Task to complete |
Continue the passage on Chinese naval shipbuilding, picking up right after its last sentence.
--- Begin Passage given ---
First, Christopher P. Carlson and Jack Bianchi’s Chapter I review of the People’s Republic’s naval and maritime history from the formation of the communist state to Xi Jinping provides a concise review of the People’s Liberation Army Navy’s (PLAN) strategic development. Carlson and Bianchi first review the PLAN’s operational shift from Near Coast Defense, to Near Seas Active Defense, and finally to Near Seas Defense and Far Seas Operations, as the PLAN’s resources, capabilities, and objectives adapted to match the nation’s goals. The pair provide an excellent linkage between China’s strategic situation since Mao’s victory and the requirements of PLAN platforms as the force shifted from a coastal force to a limited blue water force and finally to a force intended to defend Chinese interests on both the near and far seas. This evolution brought an increase in the complexity and technical sophistication to the Chinese military shipbuilding industry.

Second, Leigh Ann Ragland-Luce and John Costello provide insight into a major limitation of Chinese military shipbuilding: combat electronics. Ragland-Luce and Costello point out that, while PLAN hull and mechanical systems are regularly manufactured using modern industry standards such as modular construction, the PLAN remains unable to field a top-tier indigenously developed combat control system. The authors use the Jiangkai-II (054A)-class guided missile frigate, a modern warship by any standard, whose combat control system (CCS) is based upon the French TAVITAC, vice a comparable Chinese design. This potential lack of integration between the French CCS and developing Chinese weapons and sensor systems might well prove a combat handicap for PLAN forces in future conflicts. Similarly, editor Andrew Erickson with Jonathan Ray and Robert T. Forte provide an excellent dissertation on the limitations of Chinese propulsion plant designs. According to the trio, the PLAN appears proficient in coastal diesel submarine propulsion technologies. The PLAN effectively integrates Sterling Engine Air Independent Propulsion (AIP) systems into its Yuan-class diesel-electric boats (SSPs), and it leads research into safe Lithium-Ion battery storage systems, potentially increasing coastal submarine endurance. It still lags considerably in both modern integrated surface propulsion plants and nuclear powered propulsion designs.
--- End Passage given ---
--- Begin Collected data ---
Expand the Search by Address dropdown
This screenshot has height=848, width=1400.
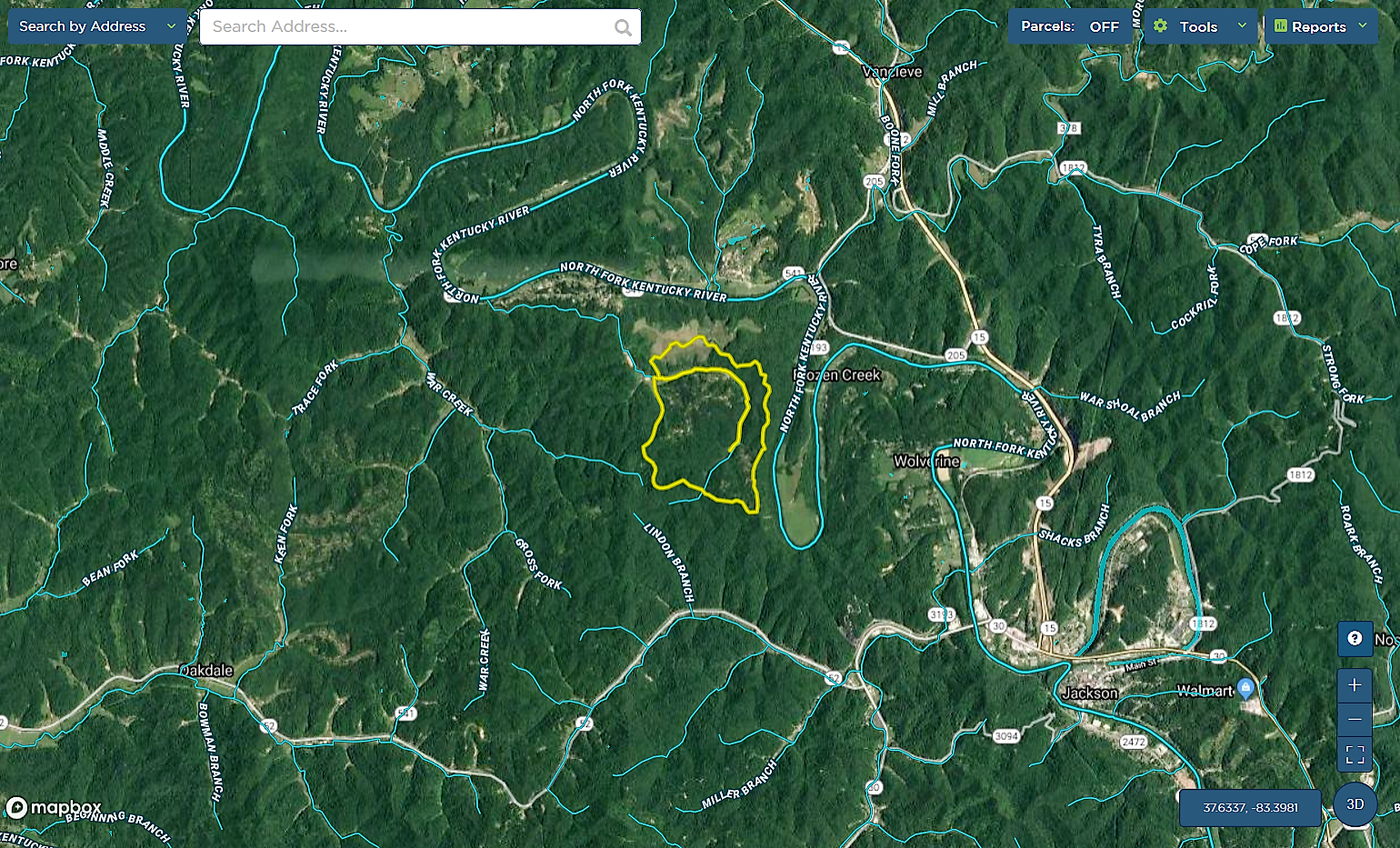point(171,26)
--- End Collected data ---
Written answer |
Third, the work uses present shipbuilding capacity to extrapolate future PLAN capability and force structure. CAPT James Fanell (ret) and Scott Cheney-Peters (Founder of CIMSEC) provide a realistic warning regarding the long-term challenge of Chinese strategic depth in military shipbuilding. Ronald O’Rourke caps the work with a set of implications for the U.S. Navy if PLAN force structure continues to expand.

Fourth, the work also provides an excellent overview of the curious public-private nature of an industry. The ten-year old split of Chinese shipbuilding into competitive public-private corporations Chinese State Shipbuilding Company (CSSC) and Chinese Industrial Shipbuilding Company (CSIC), induced formidable challenges to reintegrate as demand for commercial Chinese-built shipping demand drops and the People’s Republic attempts to cut excess overhead in its public ventures. The work also appropriately conveys the confusing and byzantine structure of the Chinese military-industrial complex, broken into multiple institutes and directorates with potentially overlapping responsibilities. …

Overall, Chinese Naval Shipbuilding provides a very useful window into an area of intense Communist Party strategic investment. The work gives the reader an excellent overview of the industry as a whole, overlapped with strategic context and geopolitical implications. As discussed, the volume also provides a unique look at the industry’s challenges, including increased engineering costs, poor integration with modern combat systems, and challenges in surface ship engineering plants and nuclear propulsion technologies. Nuanced and complex, it describes both the accomplishments of an industry that now leads the world in commercial tonnage produced, but also lags behind in critical areas mastered by much smaller and less-rich nations. Erickson’s volume is a worthy addition to his series and an enjoyable read.

Read CIMSEC’s interview with editor Dr. Andrew Erickson on this book here.

EDITOR’S INTERVIEW REGARDING THIS VOLUME WITH THE PRESIDENT OF THE CENTER FOR INTERNATIONAL MARITIME SECURITY:

Sally DeBoer, “A Conversation with Dr. Andrew Erickson on Chinese Naval Shipbuilding,” Center for International Maritime Security (CIMSEC), 19 December 2016.

On the occasion of the publication of his newest book, Chinese Naval Shipbuilding: An Ambitious and Uncertain Course, the 6th volume in the USNI Press’ Studies in Chinese Maritime Development Series, CIMSEC spoke with editor and author Dr. Andrew Erickson, Professor of Strategy in, and a core founding member of, the U.S. Naval War College (NWC)’s China Maritime Studies Institute (CMSI).

SD: Dr. Erickson, thank you so much for joining CIMSEC to talk about your new book, Chinese Naval Shipbuilding. This topic is of great interest to our readership, and your book is perhaps the most comprehensive, detailed, and up-to-date look at the growth, and specifically the methods and implications of that growth, of the People’s Liberation Army – Navy (PLAN). To begin, can you tell us a bit about yourself and what brought you to this topic?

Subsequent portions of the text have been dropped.